Rewrite all of the items below, replacing each occurrence of "Screen dimensions" with "Display size" and leaving everything else unchanged.

─── MATERIAL SUPPLIED

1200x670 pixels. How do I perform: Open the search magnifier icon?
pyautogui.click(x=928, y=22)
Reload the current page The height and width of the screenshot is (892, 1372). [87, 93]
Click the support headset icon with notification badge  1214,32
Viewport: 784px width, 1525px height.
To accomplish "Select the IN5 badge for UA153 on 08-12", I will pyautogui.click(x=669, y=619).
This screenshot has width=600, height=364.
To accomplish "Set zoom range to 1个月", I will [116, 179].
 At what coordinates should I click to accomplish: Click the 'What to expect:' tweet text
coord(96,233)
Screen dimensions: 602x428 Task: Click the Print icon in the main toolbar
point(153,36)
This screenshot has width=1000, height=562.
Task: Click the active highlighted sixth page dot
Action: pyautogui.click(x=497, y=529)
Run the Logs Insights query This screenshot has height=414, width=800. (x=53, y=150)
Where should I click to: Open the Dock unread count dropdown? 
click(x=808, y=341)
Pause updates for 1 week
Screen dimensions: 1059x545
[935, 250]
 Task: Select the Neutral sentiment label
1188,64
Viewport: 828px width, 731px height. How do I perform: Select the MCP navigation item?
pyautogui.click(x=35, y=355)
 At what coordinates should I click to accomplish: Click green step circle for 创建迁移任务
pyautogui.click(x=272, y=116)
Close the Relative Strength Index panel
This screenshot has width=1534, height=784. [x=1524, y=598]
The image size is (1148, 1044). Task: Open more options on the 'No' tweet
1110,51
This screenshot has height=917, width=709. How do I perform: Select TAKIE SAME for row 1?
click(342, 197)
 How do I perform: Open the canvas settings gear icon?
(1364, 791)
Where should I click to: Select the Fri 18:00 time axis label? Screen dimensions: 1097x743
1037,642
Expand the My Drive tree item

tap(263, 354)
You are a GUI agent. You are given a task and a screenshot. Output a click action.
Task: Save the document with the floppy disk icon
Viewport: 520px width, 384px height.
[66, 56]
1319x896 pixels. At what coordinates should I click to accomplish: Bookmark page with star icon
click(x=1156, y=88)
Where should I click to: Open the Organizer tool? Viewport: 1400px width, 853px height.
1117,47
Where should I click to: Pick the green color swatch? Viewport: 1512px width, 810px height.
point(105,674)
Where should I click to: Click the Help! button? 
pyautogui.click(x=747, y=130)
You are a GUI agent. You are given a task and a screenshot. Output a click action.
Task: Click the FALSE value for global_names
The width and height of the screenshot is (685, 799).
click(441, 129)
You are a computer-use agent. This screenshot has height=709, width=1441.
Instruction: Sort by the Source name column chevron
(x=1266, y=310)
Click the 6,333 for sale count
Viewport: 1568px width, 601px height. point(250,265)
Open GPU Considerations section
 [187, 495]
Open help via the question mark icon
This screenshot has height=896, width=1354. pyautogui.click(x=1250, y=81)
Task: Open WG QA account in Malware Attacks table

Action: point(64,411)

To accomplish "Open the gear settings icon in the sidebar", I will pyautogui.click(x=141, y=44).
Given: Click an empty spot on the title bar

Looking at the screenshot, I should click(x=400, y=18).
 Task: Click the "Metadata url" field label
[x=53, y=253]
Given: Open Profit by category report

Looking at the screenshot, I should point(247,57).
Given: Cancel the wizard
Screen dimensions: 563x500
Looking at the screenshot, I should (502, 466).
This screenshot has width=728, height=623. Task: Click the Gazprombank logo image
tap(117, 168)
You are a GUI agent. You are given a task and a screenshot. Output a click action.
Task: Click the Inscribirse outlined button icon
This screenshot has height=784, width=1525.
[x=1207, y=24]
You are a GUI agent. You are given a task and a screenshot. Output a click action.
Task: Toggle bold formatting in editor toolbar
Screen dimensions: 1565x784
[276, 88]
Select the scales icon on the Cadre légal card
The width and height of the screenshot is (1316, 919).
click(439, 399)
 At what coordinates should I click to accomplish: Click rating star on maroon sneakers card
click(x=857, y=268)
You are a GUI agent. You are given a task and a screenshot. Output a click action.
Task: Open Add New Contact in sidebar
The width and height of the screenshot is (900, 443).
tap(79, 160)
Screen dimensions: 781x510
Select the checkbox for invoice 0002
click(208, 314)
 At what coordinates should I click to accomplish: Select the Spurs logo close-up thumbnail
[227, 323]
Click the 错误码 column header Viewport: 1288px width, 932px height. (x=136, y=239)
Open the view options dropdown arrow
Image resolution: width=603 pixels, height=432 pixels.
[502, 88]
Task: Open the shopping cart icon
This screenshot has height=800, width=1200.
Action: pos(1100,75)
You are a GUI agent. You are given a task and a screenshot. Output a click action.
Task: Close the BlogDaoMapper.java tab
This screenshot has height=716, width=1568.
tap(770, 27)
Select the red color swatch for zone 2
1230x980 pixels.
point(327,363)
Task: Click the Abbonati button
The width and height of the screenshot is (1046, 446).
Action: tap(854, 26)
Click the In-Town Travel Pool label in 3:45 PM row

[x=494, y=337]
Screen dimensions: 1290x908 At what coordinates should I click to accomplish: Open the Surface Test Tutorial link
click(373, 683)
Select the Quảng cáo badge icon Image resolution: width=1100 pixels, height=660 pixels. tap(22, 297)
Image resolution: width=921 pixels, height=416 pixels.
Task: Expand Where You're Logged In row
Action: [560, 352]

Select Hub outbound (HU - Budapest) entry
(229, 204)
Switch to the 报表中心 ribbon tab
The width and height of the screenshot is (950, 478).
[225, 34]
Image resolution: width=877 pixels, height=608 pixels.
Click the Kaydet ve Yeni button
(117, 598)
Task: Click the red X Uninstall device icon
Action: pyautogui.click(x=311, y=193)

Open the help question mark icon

──────

### ANSWER IN FULL
1200x670 pixels. How do I perform: Open the search magnifier icon?
pyautogui.click(x=928, y=22)
Reload the current page The height and width of the screenshot is (892, 1372). [87, 93]
Click the support headset icon with notification badge  1214,32
Viewport: 784px width, 1525px height.
To accomplish "Select the IN5 badge for UA153 on 08-12", I will pyautogui.click(x=669, y=619).
This screenshot has width=600, height=364.
To accomplish "Set zoom range to 1个月", I will [116, 179].
 At what coordinates should I click to accomplish: Click the 'What to expect:' tweet text
coord(96,233)
Display size: 602x428 Task: Click the Print icon in the main toolbar
point(153,36)
This screenshot has width=1000, height=562.
Task: Click the active highlighted sixth page dot
Action: pyautogui.click(x=497, y=529)
Run the Logs Insights query This screenshot has height=414, width=800. (x=53, y=150)
Where should I click to: Open the Dock unread count dropdown? 
click(x=808, y=341)
Pause updates for 1 week
Display size: 1059x545
[935, 250]
 Task: Select the Neutral sentiment label
1188,64
Viewport: 828px width, 731px height. How do I perform: Select the MCP navigation item?
pyautogui.click(x=35, y=355)
 At what coordinates should I click to accomplish: Click green step circle for 创建迁移任务
pyautogui.click(x=272, y=116)
Close the Relative Strength Index panel
This screenshot has width=1534, height=784. [x=1524, y=598]
The image size is (1148, 1044). Task: Open more options on the 'No' tweet
1110,51
This screenshot has height=917, width=709. How do I perform: Select TAKIE SAME for row 1?
click(342, 197)
 How do I perform: Open the canvas settings gear icon?
(1364, 791)
Where should I click to: Select the Fri 18:00 time axis label? Display size: 1097x743
1037,642
Expand the My Drive tree item

tap(263, 354)
You are a GUI agent. You are given a task and a screenshot. Output a click action.
Task: Save the document with the floppy disk icon
Viewport: 520px width, 384px height.
[66, 56]
1319x896 pixels. At what coordinates should I click to accomplish: Bookmark page with star icon
click(x=1156, y=88)
Where should I click to: Open the Organizer tool? Viewport: 1400px width, 853px height.
1117,47
Where should I click to: Pick the green color swatch? Viewport: 1512px width, 810px height.
point(105,674)
Where should I click to: Click the Help! button? 
pyautogui.click(x=747, y=130)
You are a GUI agent. You are given a task and a screenshot. Output a click action.
Task: Click the FALSE value for global_names
The width and height of the screenshot is (685, 799).
click(441, 129)
You are a computer-use agent. This screenshot has height=709, width=1441.
Instruction: Sort by the Source name column chevron
(x=1266, y=310)
Click the 6,333 for sale count
Viewport: 1568px width, 601px height. point(250,265)
Open GPU Considerations section
 [187, 495]
Open help via the question mark icon
This screenshot has height=896, width=1354. pyautogui.click(x=1250, y=81)
Task: Open WG QA account in Malware Attacks table

Action: point(64,411)

To accomplish "Open the gear settings icon in the sidebar", I will pyautogui.click(x=141, y=44).
Given: Click an empty spot on the title bar

Looking at the screenshot, I should click(x=400, y=18).
 Task: Click the "Metadata url" field label
[x=53, y=253]
Given: Open Profit by category report

Looking at the screenshot, I should point(247,57).
Given: Cancel the wizard
Display size: 563x500
Looking at the screenshot, I should (502, 466).
This screenshot has width=728, height=623. Task: Click the Gazprombank logo image
tap(117, 168)
You are a GUI agent. You are given a task and a screenshot. Output a click action.
Task: Click the Inscribirse outlined button icon
This screenshot has height=784, width=1525.
[x=1207, y=24]
You are a GUI agent. You are given a task and a screenshot. Output a click action.
Task: Toggle bold formatting in editor toolbar
Display size: 1565x784
[276, 88]
Select the scales icon on the Cadre légal card
The width and height of the screenshot is (1316, 919).
click(439, 399)
 At what coordinates should I click to accomplish: Click rating star on maroon sneakers card
click(x=857, y=268)
You are a GUI agent. You are given a task and a screenshot. Output a click action.
Task: Open Add New Contact in sidebar
The width and height of the screenshot is (900, 443).
tap(79, 160)
Display size: 781x510
Select the checkbox for invoice 0002
click(208, 314)
 At what coordinates should I click to accomplish: Select the Spurs logo close-up thumbnail
[227, 323]
Click the 错误码 column header Viewport: 1288px width, 932px height. (x=136, y=239)
Open the view options dropdown arrow
Image resolution: width=603 pixels, height=432 pixels.
[502, 88]
Task: Open the shopping cart icon
This screenshot has height=800, width=1200.
Action: pos(1100,75)
You are a GUI agent. You are given a task and a screenshot. Output a click action.
Task: Close the BlogDaoMapper.java tab
This screenshot has height=716, width=1568.
tap(770, 27)
Select the red color swatch for zone 2
1230x980 pixels.
point(327,363)
Task: Click the Abbonati button
The width and height of the screenshot is (1046, 446).
Action: tap(854, 26)
Click the In-Town Travel Pool label in 3:45 PM row

[x=494, y=337]
Display size: 1290x908 At what coordinates should I click to accomplish: Open the Surface Test Tutorial link
click(373, 683)
Select the Quảng cáo badge icon Image resolution: width=1100 pixels, height=660 pixels. tap(22, 297)
Image resolution: width=921 pixels, height=416 pixels.
Task: Expand Where You're Logged In row
Action: [560, 352]

Select Hub outbound (HU - Budapest) entry
(229, 204)
Switch to the 报表中心 ribbon tab
The width and height of the screenshot is (950, 478).
[225, 34]
Image resolution: width=877 pixels, height=608 pixels.
Click the Kaydet ve Yeni button
(117, 598)
Task: Click the red X Uninstall device icon
Action: pyautogui.click(x=311, y=193)

Open the help question mark icon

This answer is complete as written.